_Information_:
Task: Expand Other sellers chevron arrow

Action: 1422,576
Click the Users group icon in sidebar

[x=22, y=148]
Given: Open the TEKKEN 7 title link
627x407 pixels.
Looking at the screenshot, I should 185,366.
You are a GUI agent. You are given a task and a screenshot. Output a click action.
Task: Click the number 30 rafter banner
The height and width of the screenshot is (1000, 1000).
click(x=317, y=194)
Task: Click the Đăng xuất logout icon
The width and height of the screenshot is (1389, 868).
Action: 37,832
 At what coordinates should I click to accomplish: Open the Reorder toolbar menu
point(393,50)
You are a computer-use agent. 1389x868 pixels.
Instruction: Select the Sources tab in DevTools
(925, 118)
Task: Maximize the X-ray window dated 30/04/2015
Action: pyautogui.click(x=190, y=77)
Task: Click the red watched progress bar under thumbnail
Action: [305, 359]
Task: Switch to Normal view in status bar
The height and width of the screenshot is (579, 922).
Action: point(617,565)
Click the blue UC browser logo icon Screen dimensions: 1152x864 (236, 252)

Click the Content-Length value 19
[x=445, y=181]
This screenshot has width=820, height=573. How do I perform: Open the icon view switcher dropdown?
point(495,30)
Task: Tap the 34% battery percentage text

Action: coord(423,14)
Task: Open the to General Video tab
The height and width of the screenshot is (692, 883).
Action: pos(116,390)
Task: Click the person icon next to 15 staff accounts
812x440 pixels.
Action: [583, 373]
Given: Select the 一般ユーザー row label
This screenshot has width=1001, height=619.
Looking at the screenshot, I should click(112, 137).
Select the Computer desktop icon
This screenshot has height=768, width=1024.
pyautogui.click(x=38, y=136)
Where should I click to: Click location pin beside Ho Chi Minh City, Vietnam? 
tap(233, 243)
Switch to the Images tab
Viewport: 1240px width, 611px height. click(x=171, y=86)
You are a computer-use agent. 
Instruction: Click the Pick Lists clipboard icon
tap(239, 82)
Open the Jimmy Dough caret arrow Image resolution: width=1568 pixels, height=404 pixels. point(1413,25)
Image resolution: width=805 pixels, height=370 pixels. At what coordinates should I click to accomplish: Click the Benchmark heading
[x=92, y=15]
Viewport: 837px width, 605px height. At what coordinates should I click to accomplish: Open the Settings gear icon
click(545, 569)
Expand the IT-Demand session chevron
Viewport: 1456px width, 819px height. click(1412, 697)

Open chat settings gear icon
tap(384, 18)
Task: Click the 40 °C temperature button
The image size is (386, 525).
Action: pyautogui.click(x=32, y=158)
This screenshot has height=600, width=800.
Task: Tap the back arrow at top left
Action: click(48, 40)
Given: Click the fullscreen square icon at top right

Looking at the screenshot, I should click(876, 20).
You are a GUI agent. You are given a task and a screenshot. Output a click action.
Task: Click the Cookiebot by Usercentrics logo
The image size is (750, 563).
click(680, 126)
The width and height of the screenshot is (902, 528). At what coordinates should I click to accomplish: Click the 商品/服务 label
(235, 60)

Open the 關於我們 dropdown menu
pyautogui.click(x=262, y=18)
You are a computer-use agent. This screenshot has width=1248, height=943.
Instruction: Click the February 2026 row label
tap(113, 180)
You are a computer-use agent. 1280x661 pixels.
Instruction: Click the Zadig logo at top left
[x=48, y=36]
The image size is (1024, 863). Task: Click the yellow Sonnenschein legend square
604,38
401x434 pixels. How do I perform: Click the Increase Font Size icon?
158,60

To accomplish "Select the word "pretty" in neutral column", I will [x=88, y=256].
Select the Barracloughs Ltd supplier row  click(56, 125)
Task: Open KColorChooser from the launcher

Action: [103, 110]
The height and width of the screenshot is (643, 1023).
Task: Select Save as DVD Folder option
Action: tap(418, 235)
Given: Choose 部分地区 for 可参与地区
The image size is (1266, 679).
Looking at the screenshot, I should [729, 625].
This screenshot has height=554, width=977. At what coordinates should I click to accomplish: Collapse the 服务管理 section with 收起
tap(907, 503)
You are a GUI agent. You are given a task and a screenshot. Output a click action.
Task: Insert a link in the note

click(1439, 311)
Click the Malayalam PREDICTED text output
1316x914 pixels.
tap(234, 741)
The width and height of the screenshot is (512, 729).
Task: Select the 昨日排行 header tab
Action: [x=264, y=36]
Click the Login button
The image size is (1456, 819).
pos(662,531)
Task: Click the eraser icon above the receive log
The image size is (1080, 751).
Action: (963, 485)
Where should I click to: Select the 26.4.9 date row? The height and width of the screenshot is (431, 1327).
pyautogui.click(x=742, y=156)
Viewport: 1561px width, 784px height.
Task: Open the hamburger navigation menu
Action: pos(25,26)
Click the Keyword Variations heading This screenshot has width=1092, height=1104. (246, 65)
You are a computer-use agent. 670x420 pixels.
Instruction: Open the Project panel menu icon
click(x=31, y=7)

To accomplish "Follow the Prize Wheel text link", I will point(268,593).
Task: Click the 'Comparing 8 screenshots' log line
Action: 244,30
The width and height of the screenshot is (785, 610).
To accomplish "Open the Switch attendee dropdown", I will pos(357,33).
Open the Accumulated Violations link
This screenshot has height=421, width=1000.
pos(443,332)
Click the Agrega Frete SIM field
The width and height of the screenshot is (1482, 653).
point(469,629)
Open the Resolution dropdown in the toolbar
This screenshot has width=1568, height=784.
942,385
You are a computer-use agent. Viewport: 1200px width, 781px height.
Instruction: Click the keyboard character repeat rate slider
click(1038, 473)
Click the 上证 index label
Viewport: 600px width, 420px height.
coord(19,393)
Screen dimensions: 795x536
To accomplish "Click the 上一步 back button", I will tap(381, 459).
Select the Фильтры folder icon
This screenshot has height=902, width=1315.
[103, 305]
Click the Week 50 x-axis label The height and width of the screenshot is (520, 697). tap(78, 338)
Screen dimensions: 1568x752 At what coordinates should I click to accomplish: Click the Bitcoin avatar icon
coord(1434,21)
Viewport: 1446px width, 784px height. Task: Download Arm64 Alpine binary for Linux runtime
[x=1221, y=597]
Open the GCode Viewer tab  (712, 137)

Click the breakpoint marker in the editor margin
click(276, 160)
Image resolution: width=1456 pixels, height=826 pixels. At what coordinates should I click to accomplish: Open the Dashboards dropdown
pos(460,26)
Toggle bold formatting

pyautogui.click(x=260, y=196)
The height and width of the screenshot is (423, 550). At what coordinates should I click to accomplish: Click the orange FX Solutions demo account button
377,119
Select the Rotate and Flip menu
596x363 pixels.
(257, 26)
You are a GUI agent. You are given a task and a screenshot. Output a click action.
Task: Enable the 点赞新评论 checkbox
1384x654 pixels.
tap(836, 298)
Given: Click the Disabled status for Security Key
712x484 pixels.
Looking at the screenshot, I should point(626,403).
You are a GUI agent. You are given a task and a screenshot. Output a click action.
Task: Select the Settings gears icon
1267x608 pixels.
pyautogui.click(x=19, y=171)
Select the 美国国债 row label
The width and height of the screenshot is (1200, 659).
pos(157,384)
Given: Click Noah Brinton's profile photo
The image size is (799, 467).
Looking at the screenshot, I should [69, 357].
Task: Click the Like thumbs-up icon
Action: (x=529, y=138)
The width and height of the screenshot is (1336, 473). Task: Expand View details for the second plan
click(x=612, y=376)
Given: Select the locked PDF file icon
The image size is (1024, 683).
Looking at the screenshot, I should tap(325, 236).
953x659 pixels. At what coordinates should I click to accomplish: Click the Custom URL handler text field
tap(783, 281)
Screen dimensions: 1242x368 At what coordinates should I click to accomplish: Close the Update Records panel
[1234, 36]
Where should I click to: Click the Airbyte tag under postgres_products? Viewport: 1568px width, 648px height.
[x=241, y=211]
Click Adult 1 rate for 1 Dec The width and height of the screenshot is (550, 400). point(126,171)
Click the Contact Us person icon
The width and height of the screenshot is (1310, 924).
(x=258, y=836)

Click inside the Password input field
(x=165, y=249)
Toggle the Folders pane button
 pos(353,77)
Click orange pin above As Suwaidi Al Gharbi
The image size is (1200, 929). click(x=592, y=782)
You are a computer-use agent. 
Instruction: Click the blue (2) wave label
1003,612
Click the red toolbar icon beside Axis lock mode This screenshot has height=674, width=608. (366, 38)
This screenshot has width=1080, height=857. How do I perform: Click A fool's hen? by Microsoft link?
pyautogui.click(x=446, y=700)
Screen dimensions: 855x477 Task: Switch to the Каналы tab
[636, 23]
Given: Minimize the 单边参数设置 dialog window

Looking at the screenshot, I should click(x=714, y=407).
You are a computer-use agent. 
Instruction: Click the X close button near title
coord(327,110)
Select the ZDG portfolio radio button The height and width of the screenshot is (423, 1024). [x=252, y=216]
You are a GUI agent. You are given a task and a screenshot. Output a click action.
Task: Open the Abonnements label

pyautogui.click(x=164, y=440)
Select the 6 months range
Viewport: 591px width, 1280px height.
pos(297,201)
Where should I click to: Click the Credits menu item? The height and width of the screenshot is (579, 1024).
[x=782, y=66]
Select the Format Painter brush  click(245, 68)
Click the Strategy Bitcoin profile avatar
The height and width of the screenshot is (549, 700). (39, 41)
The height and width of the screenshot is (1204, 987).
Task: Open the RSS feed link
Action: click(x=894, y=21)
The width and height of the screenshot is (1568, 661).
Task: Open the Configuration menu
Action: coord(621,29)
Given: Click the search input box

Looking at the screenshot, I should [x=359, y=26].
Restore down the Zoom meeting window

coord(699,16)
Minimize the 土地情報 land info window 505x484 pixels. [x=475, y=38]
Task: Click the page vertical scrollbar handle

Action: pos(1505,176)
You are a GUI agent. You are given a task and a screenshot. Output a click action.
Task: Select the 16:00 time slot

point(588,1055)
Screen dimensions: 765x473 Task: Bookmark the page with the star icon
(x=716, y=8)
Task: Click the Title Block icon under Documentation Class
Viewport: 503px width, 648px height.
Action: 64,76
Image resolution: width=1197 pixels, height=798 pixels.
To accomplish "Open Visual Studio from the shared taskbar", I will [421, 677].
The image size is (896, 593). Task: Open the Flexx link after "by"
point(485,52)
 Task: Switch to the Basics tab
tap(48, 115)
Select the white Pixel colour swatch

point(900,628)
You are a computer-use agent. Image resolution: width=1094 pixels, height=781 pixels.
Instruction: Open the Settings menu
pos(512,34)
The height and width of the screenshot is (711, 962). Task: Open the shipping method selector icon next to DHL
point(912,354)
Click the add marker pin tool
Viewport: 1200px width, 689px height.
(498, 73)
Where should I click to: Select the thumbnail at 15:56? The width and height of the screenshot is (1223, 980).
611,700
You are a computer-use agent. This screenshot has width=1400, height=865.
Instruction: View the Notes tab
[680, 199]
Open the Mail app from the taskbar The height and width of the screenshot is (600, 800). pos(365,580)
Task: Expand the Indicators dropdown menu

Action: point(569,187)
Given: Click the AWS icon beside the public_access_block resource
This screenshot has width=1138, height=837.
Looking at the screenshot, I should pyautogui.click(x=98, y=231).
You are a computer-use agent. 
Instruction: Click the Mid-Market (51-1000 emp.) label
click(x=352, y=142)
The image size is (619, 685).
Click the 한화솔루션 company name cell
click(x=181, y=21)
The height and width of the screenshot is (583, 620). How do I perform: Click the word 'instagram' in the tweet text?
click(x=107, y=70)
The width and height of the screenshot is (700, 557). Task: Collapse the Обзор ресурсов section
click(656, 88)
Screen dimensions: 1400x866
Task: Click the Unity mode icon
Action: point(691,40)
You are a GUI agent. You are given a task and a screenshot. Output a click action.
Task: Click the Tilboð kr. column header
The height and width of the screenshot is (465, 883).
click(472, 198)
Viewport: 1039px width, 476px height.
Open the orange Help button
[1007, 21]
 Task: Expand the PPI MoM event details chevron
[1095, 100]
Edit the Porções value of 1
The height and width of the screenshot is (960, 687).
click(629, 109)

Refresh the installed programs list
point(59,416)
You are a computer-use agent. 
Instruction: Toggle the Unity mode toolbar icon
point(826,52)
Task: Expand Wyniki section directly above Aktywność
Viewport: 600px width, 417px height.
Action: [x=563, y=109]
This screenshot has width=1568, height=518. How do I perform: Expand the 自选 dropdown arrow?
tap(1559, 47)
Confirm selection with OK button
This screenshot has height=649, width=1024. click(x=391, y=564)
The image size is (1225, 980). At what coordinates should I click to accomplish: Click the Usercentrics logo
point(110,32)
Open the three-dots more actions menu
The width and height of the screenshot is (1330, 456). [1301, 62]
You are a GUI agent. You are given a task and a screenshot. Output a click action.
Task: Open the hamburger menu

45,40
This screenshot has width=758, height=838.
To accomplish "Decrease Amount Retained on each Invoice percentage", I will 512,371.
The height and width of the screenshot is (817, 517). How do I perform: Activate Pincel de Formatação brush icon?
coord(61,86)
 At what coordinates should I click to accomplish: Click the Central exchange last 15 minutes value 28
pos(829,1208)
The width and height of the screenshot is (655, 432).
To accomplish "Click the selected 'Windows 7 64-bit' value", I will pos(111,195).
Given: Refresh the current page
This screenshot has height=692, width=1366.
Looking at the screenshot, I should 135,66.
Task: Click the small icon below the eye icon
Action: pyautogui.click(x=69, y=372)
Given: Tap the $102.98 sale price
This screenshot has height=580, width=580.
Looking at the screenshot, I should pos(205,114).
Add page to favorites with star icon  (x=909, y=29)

_Brief_: Please copy, exactly and with nothing else, the lines above beginning at the line that has "The width and height of the screenshot is (1310, 924)." and ending with the line that has "Click the red toolbar".

_Answer to the exercise_:
The width and height of the screenshot is (1310, 924).
(x=258, y=836)

Click inside the Password input field
(x=165, y=249)
Toggle the Folders pane button
 pos(353,77)
Click orange pin above As Suwaidi Al Gharbi
The image size is (1200, 929). click(x=592, y=782)
You are a computer-use agent. 
Instruction: Click the blue (2) wave label
1003,612
Click the red toolbar icon beside Axis lock mode This screenshot has height=674, width=608. (366, 38)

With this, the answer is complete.